Donald Trump, in Manchester, N.H., Feb. 8, 2016 WIKIMEDIA COMMONS
Donald Trump, the Republican nominee for US president, in Manchester, N.H., Feb. 8, 2016. WIKIMEDIA COMMONS

Donald Trump, who has branded himself as the “law and order” candidate, is now the official Republican nominee for president of the United States, commander in chief of the most powerful military in the world and a White House beholding to national and international law and order.

But what could a businessman possibly know about the international rule of law? If your name is Jean Henri Dunant, it turns out, quite a lot.

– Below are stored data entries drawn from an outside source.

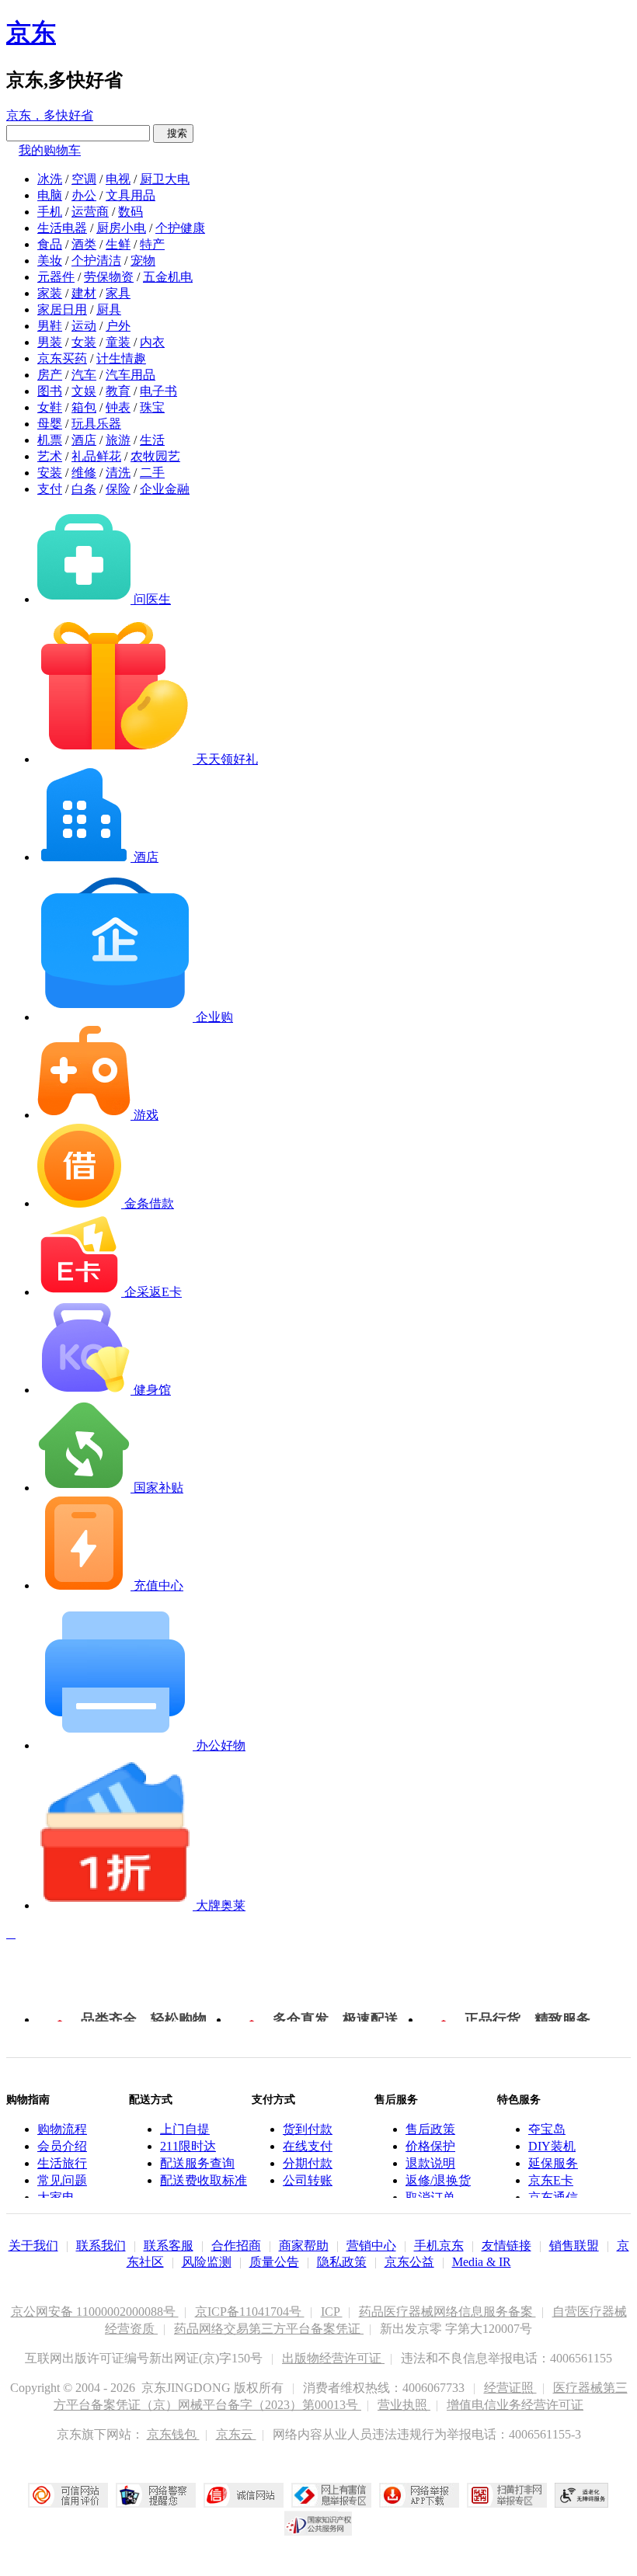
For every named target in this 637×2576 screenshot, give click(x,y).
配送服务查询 (197, 2163)
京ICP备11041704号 (250, 2311)
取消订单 (430, 2197)
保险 (118, 488)
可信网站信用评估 (68, 2495)
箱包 (83, 407)
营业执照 (404, 2404)
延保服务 (553, 2163)
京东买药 (62, 358)
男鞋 (49, 325)
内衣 (152, 342)
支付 (49, 488)
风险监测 (206, 2261)
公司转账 (307, 2180)
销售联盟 (574, 2245)
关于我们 (33, 2245)
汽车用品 (130, 374)
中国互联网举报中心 (331, 2495)
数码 (130, 211)
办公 (83, 195)
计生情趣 (121, 358)
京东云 (236, 2434)
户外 (118, 325)
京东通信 (553, 2197)
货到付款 (307, 2129)
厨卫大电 (165, 179)
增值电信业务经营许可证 (515, 2404)
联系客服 (168, 2245)
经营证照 (510, 2387)
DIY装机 (552, 2146)
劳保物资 (109, 276)
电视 (118, 179)
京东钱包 (173, 2434)
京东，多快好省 (49, 115)
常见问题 (62, 2180)
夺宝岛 (547, 2129)
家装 (49, 293)
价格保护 (430, 2146)
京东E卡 (550, 2180)
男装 (49, 342)
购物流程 (62, 2129)
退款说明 (430, 2163)
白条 (83, 488)
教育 (118, 391)
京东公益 (409, 2261)
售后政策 (430, 2129)
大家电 (56, 2197)
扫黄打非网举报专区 (507, 2495)
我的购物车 (50, 150)
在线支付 (307, 2146)
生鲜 (118, 244)
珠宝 (152, 407)
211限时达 (188, 2146)
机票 (49, 440)
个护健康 (180, 228)
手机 (49, 211)
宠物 (143, 260)
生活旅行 (62, 2163)
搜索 (173, 133)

Dunant was a successful Swiss businessman in the 1800s; in 1901, at age 73, the Norwegian Nobel Committee co-awarded him the first Nobel Peace Prize. His name is synonymous with the Red Cross and the Geneva Conventions. Dunant’s work to alleviate human suffering in war laid the groundwork for the first Geneva Convention and the founding of the International Committee of the Red Cross, or the ICRC, in 1863.

The ICRC is the soul of the International Red Cross and Red Crescent Movement, which includes the more visible national Red Cross societies familiar to most people.

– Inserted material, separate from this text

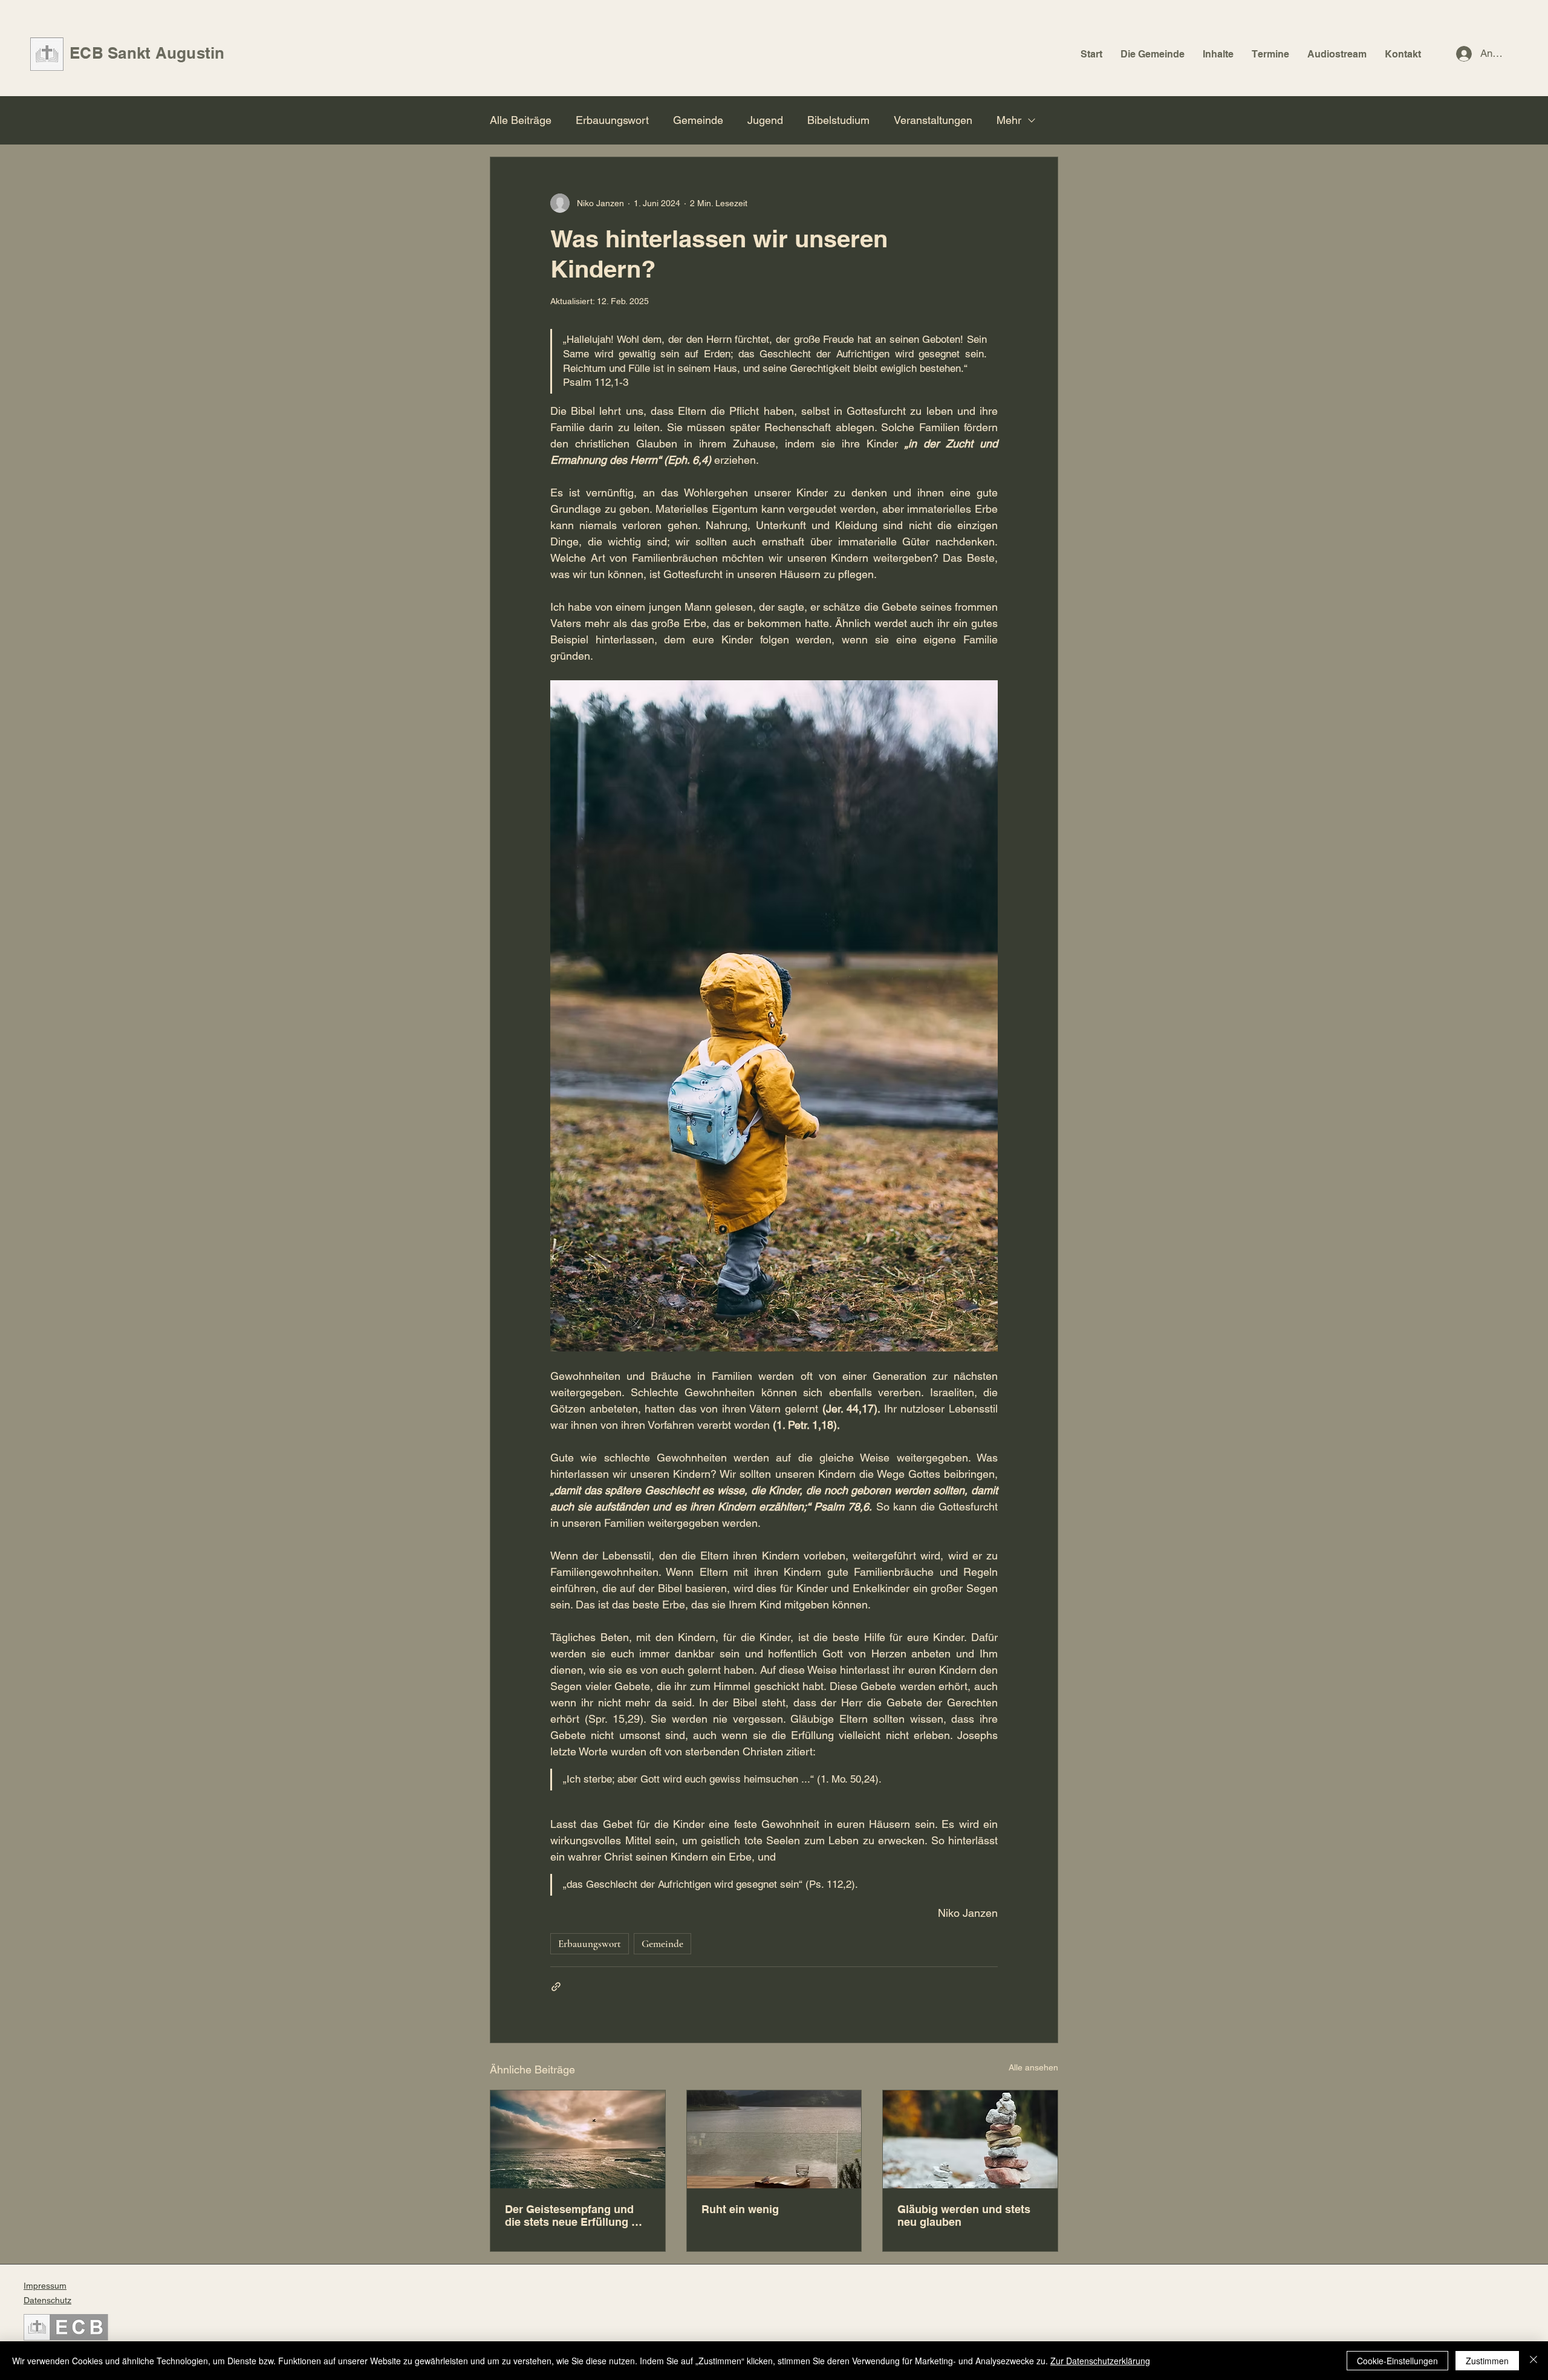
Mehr (1009, 120)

Like Trump, Dunant was born into wealth. But his luxurious life in Geneva ruptured in 1859, when he witnessed the unconstrained battle between soldiers in the northern Italian town of Solferino, now known as the Battle of Solferino in the Second Italian War of Independence. He was not one of the 300,000 fighting Austrian or Franco-Sardinian Alliance soldiers. Dunant was a civilian, later writing that he was a “mere tourist with no part whatsoever in this great conflict.”

He was passing through on business. After less than a single day of battle, however, Dunant saw the horrific carnage of death and injury that was left behind. Before him lay 6,000 dead soldiers and 40,000 injured soldiers in the fields of Solferino without access to medical treatment. Dunant returned to Geneva and mobilized care for the soldiers on all sides of the battle.

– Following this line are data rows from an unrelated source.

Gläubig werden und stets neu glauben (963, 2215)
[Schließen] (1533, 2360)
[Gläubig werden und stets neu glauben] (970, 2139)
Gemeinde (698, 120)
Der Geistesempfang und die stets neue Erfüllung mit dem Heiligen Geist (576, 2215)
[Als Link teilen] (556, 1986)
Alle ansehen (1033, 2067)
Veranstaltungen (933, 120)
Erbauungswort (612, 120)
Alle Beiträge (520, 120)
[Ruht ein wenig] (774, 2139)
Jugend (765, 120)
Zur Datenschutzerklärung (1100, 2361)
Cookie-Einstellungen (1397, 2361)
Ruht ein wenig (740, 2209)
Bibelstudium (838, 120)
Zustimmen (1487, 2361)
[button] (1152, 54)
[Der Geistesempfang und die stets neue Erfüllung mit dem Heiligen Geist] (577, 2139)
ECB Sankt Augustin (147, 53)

Dr. Catherine Mullaly, the author.
Dr. Catherine Mullaly, the author.

He also wrote about his traumatic experience in “A Memory of Solferino,” concluding, “If the new and frightful weapons of destruction which are now at the disposal of the nations, seem destined to abridge the duration of future wars, it appears likely, on the other hand, that future battles will only become more and more murderous.”

Dunant’s actions gave birth to the ICRC, which remains the world’s humanitarian compass. Under the ICRC’s leadership, the lawlessness of actions against soldiers and civilians in war was deconstructed, understood and transformed. The classic rules of war were negotiated and codified at the First (1899) and Second (1907) Peace Conferences at The Hague.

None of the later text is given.